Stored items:
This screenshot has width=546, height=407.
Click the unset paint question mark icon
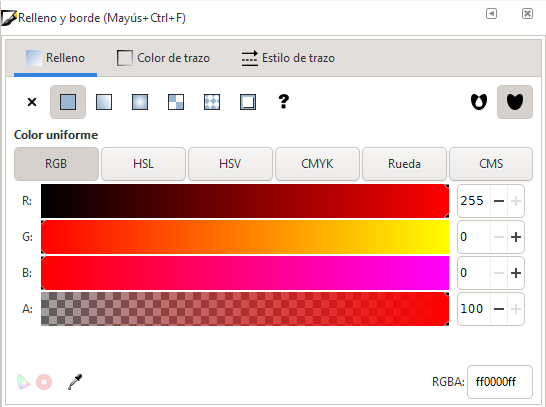[x=283, y=102]

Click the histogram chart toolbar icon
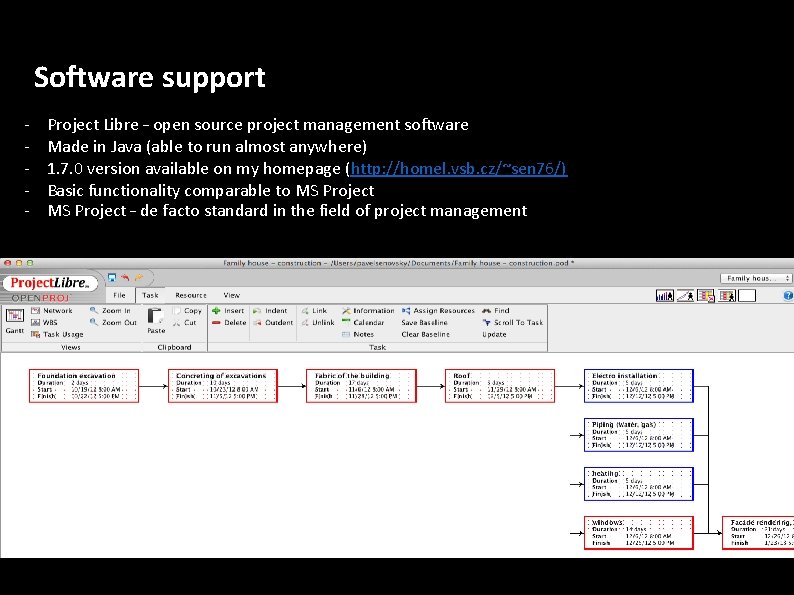pyautogui.click(x=664, y=296)

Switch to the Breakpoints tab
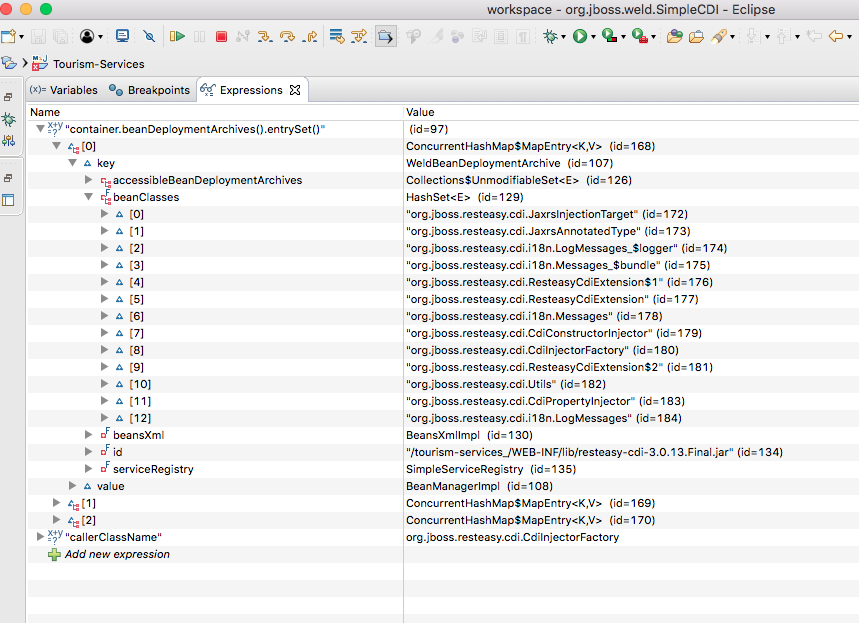[x=150, y=90]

**TASK ITEM:**
Every line above has to be output exactly; the pictures must be dropped.

**REPLY TO THE EXERCISE:**
This screenshot has width=546, height=407.
Click the unset paint question mark icon
[x=283, y=102]

Click the histogram chart toolbar icon
pyautogui.click(x=664, y=296)

Switch to the Breakpoints tab
[x=150, y=90]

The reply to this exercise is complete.